This thesis addresses the problem of relating spoken utterances to the simultaneously perceived visual scene context. The development of systems that integrate verbal and visual information is an extending field of research. It is pushed by various applications like the indexing and querying of video databases, service robotics, augmented reality, document analysis, documentation systems with multi-modal interfaces, or other multi-media systems. Each of these applications has to relate two or more different input modalities, which is also known as the correspondence problem.
The task of relating realistic inputs like speech or images is complicated by the fact that the interpretations of the surface modalities are often erroneous or incomplete such that an integration component must consider noisy and partial interpretations. As a consequence, this thesis treats the correspondence problem as a probabilistic decoding process. This perspective distinguishes this approach from other approaches that propose rule-based translation schemes or integrated knowledge bases and assume that a visual representation can be logically transformed into a verbal representation and vice versa.
This thesis successfully applies Bayesian networks to the task of integrating speech and images. The correspondence problem is solved in the language of Bayesian networks in a consistent and efficient way by using a novel combination of conditioning and elimination techniques. The experimental study identifies Bayesian networks as an adequate formalism for speech and image integration tasks. The mental models of the speaker are partially reconstructed by estimating conditional probabilities from the data of psycholinguistic experiments. Context dependent shifts of word meanings are modeled by the structure of the network.

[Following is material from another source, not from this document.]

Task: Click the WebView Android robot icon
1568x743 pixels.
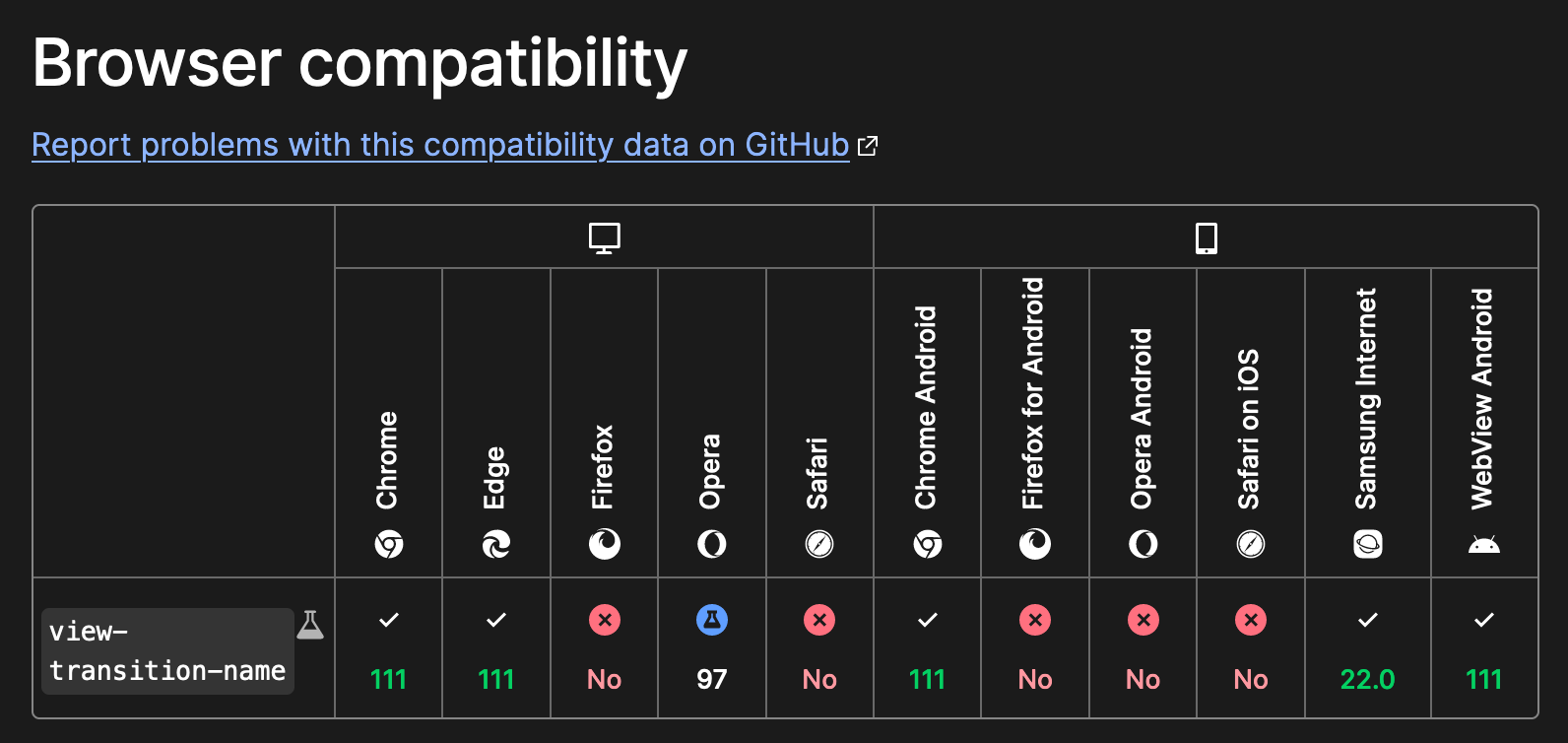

The proposed Bayesian network scheme for integrating multi-modal input has been applied to a construction scenario. A robot is instructed by a speaker to grasp objects from a table, join them together, and put them down again. In this thesis an integration component is realized that is able to identify objects in the visual scene that are verbally referred to by the speaker. This task is successfully performed despite of vague descriptions, erroneous recognition results, and the use of names with unknown semantics. Several interaction tasks have been implemented that perform multi-modal object recognition, link unknown object names to scene objects, disambiguate alternative interpretations of utterances, predict undetected mounting relations, or determine the selected reference frame of the speaker.